Intervention de Cécile Cukierman

Commission de l'aménagement du territoire et du développement durable — Réunion du 18 janvier 2023 à 9h00
« éviter la panne sèche — Huit questions sur l'avenir de l'eau » - présentation du rapport d'information

Photo de Cécile CukiermanCécile Cukierman, rapporteure :

Je vais vous présenter les propositions du rapport. La stratégie de sobriété devient indispensable face au changement climatique ; mais elle sera sans doute insuffisante. Mobiliser davantage la ressource en eau, tout en respectant les équilibres écologiques : voilà l'équation délicate à résoudre. Toutes les grandes civilisations ont fondé leur agriculture sur la gestion de l'eau. L'eau fait société ; elle est un objet politique.

Différentes techniques existent, comme le transfert d'eau. Le projet Aqua Domitia vise par exemple à alimenter l'est de l'Occitanie à partir du Rhône, mais ce projet est difficilement reproductible dans d'autres configurations hydrographiques. La recharge artificielle des nappes et la réutilisation des eaux usées doivent être encouragées. Dans les Pyrénées-Orientales, nous avons échangé avec le président de la communauté d'agglomération de Perpignan sur l'assainissement : plus de 60 % des eaux usées sont rejetées dans la mer. La désalinisation de l'eau de mer reste très coûteuse, notamment énergétiquement.

Les retenues d'eau existantes, notamment pour l'irrigation agricole, pourraient être modernisées. Pour les créations de nouvelles retenues, les débats sont parfois houleux. Retenir l'eau l'hiver quand elle est abondante, grâce à des réserves de substitution, est plus pertinent que de pomper l'eau l'été. La réglementation est très stricte et ne permet pas des stockages de confort. Les études d'impact sont très détaillées et les autorisations environnementales ne sont délivrées que s'il n'y a pas d'incidence sur l'environnement. Il faudra contrôler avec soin les conditions de fonctionnement de ces réserves et leur impact, mais disqualifier globalement le stockage de l'eau n'est pas fondé scientifiquement. Une analyse au cas par cas, territoire par territoire, est nécessaire pour s'assurer de la nécessité de créer de nouvelles retenues.

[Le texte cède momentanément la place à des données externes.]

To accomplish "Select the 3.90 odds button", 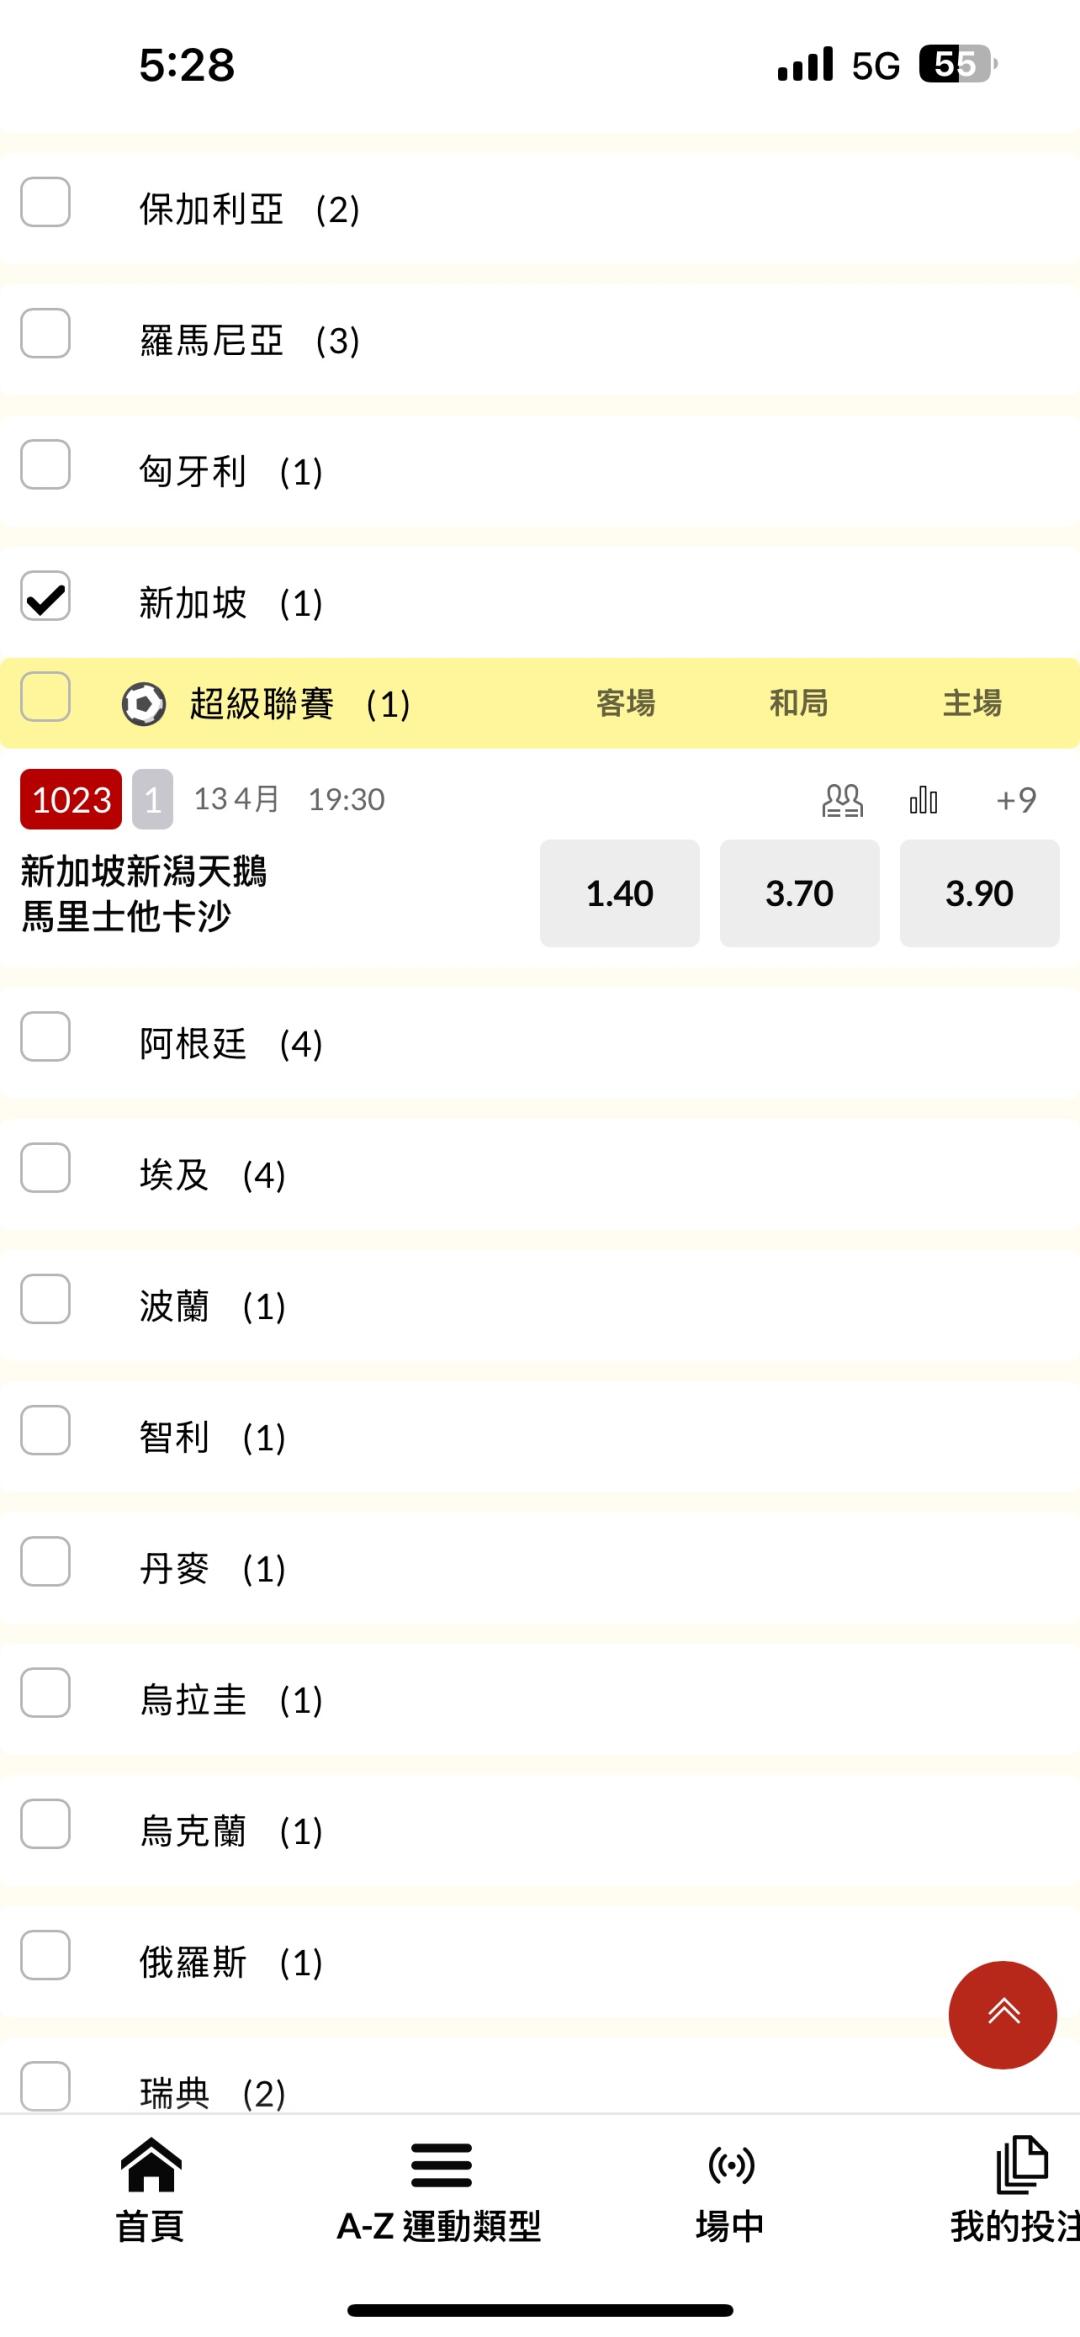I will coord(979,893).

Les réserves multi-usages doivent être privilégiées, pour soutenir l'irrigation, tout en servant, par exemple, de base de loisirs, de réserve de pêche, voire de support à des installations de production d'énergie, à l'instar des panneaux photovoltaïques flottants de la Compagnie nationale du Rhône, au lac de la Madone.

Il va falloir faire preuve d'inventivité et faire fi de tout dogmatisme pour préserver l'environnement et ne pas cesser d'utiliser l'eau. Nous avons souhaité ne pas céder à l'écopessimisme, sans être naïfs face aux difficultés à venir.

Nous identifions deux scénarios : un scénario catastrophe, avec une baisse généralisée du niveau des nappes et une réduction des capacités d'irrigation, voire d'approvisionnement, impliquant des fermetures d'exploitations agricoles, des ruptures d'approvisionnement en eau potable et une dégradation des écosystèmes ; et un scénario plus vertueux, permettant une gestion de l'eau apaisée, grâce à une anticipation de la moindre disponibilité de la ressource estivale et des conflits d'usage, et un partage de la ressource. La réalité se situera probablement entre ces deux scénarios.

Les principales propositions du rapport sont les suivantes : permettre la construction de nouvelles retenues d'eau multi-usages, quand le service économique et environnemental rendu est positif ; prioriser les solutions fondées sur la nature pour le grand cycle de l'eau ; accélérer l'adaptation de l'agriculture aux tensions hydriques ; augmenter les moyens des agences de l'eau ; repolitiser les instances de gouvernance de l'eau ; encourager la recherche et développement (R&D) ; décentraliser davantage la décision publique en faisant confiance aux échelons locaux ; enfin, renforcer la pédagogie.

Ce rapport lance le débat. Erik Orsenna dit que l'eau est le miroir de nos sociétés. D'où cette exigence d'apaisement, pour éviter les conflits.